3-D Printer Safety

Overview

Recently, 3D printers have been increasing in both popularity and affordability. They are being used in laboratories, offices, shops, and also in residential locations (dorm rooms and apartments). The fact that there are known hazards associated with the use of these types of printers has prompted RIT's EH&S Department to take a closer look at the printers used on campus and evaluate them for their safety.

3D printer hazards include, but are not limited to:

  • The generation of ultrafine/nano-sized particles;
  • Heat;
  • Mechanical hazards from moving parts;
  • High voltage;
  • Ultraviolet light; and
  • Chemical vapors (ex. styrene, acrylonitrile, or formaldehyde, etc.) depending on the media being used.

 

Printing Materials

There are a variety of printing materials available for use with 3D printers, each with its own inherent hazards. The most commonly used materials are Polylactic Acid (PLA), Acrylonitrile Butadiene Styrene (ABS), PP (Polypropylene), PET-G (Polyethylene Terephthalate Glycol) and Nylon. In general PLA, PP and PET-G are much safer to use than ABS and Nylon.
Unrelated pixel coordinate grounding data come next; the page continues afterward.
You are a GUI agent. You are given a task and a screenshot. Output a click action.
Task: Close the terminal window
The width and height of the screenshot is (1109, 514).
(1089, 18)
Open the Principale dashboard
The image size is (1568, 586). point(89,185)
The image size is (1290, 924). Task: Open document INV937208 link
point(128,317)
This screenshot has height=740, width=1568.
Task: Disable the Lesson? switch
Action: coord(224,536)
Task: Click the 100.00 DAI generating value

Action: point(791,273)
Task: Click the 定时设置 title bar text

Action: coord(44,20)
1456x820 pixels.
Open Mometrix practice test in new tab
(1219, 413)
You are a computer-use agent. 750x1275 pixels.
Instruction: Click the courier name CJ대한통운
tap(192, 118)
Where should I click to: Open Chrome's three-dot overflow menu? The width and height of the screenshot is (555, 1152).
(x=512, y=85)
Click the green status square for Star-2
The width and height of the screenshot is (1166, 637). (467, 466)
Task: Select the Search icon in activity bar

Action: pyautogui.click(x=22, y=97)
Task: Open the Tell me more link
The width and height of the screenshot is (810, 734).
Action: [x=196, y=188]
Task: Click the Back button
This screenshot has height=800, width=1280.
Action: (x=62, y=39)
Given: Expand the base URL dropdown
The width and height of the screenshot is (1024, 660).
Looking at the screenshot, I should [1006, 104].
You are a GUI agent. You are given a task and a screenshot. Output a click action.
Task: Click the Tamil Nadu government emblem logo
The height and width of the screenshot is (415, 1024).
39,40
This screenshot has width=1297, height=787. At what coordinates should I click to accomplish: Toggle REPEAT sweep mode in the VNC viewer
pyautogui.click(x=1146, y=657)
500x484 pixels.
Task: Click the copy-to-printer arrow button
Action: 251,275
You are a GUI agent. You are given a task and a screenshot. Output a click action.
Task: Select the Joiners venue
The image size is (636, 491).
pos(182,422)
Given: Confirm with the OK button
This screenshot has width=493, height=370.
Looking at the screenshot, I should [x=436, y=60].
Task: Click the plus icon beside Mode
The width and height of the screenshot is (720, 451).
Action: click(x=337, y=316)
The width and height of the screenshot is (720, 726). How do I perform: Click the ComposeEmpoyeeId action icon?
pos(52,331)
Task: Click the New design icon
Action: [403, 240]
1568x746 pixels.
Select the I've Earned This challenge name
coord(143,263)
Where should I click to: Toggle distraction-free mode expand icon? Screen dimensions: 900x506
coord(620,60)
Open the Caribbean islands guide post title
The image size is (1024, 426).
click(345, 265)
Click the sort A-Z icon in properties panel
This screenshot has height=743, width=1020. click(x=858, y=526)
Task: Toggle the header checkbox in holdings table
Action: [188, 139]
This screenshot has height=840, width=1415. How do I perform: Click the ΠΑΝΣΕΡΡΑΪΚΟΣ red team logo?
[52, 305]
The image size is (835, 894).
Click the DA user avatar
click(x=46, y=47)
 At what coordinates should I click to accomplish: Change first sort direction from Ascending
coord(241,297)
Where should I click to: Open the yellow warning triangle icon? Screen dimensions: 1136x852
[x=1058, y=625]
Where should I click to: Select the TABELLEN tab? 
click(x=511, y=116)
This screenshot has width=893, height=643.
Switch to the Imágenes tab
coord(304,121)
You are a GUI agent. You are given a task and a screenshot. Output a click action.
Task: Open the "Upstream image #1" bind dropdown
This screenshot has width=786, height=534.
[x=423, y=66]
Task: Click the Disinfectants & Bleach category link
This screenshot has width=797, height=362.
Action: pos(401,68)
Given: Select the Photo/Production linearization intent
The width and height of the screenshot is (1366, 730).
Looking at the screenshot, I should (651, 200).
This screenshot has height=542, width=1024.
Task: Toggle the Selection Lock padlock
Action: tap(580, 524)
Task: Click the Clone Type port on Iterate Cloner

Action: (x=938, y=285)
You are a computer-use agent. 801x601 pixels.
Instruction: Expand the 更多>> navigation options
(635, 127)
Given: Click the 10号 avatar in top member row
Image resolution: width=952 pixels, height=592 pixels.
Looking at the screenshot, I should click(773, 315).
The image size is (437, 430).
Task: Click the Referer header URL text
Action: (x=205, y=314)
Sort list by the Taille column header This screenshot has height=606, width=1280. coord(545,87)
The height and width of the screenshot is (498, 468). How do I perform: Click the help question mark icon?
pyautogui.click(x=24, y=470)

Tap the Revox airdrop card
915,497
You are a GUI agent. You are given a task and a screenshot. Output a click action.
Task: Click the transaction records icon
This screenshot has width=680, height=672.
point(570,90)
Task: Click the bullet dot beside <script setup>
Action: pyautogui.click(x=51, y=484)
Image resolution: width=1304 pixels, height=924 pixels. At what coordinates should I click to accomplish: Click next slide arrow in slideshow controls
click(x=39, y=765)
Other printing materials used include metallic powders which are generally used to fabricate tools and machinery parts.

Please review product Safety Data Sheets (SDSs) for material specific safety information before using anything in a 3D printer. SDSs can be found through RIT’s MSDS Online chemical inventory database and/or through the manufacturer’s website.

RIT's 3D Printer Safety Guidelines

The following is a list of safety precautions that need to be considered when using a 3D printer:

  1. RIT prohibits the 3D printing of gun parts.

  2. Whenever possible, purchase 3D printer models that are enclosed.
    NOTE: During an RIT EHS Department risk assessment, it was found that the enclosed models have substantially smaller particle plumes associated with them, which reduced exposure to the user.

  3. Purchase filament brand(s) specified by the printer manufacturer.

  4. Whenever possible, purchase filaments with lower emissions associated with them.

  5. Follow manufacturer instructions on use of the printer including setting the nozzle and base plate temperatures at the lowest recommended settings to reduce potential emissions.

  6. When 3D printers are running, users should not congregate around the printing operation to minimize the inhalation of particulates being created and exposure to chemical vapors.

  7. Whenever possible, 3D printers should be placed in areas designed as labs.
    NOTE: Lab designated areas have increased ventilation rates (6-12 air exchanges per hour) making them a preferable location for 3D printing operations.

  8. Place 3D printers away from return air vents.

  9. There shall be no eating, drinking, applying cosmetics, chewing gum, or handling contact lenses in rooms that contain 3D printing operations.
    NOTE: This practice follows the RIT Laboratory and Chemical Hygiene Safety Plan on food and drink in lab designated areas.

  10. Wash hands thoroughly after working with 3D printers.

  11. All work surfaces must be cleaned by a wet method. Sweeping and other dry methods can create airborne particles.

  12. Clean the printer nozzle before each use and the build plate after each use.

  13. All 3D metal printing operations must be assessed on a case by case basis by the RIT EHS Department. Please contact us at (585) 475-2040.

  14. If you use a material other than PLA, ABS or Nylon while printing, please contact the RIT EHS Department to conduct a risk assessment.

  15. Anyone that works with a 3D printer needs to take the RIT Lab Safety or RIT Hazard Communication training (links below).

 

Use of Corrosive Baths

If the printing process includes use of a corrosive bath, the following rules must be followed:

  1. Corrosive baths shall only be used in designated lab space. Under no circumstances are they to be used in any other areas.
  2. Wear Personal Protective Equipment (PPE) including: lab coat or apron, chemical resistant gloves, and safety goggles when handling the chemical, placing an item in, or removing it from the bath.
  3. Use tongs when placing an item in, or removing it from, the bath.
  4. Ensure tank is properly labeled with the chemical name and associated hazards.
  5. Ensure there is proper ventilation in the area where the bath is located.
  6. Ensure there is an eyewash in the vicinity of the bath, in case of a splash.
  7. Do not pour any chemical down the drain. All used chemicals must be disposed of as hazardous waste.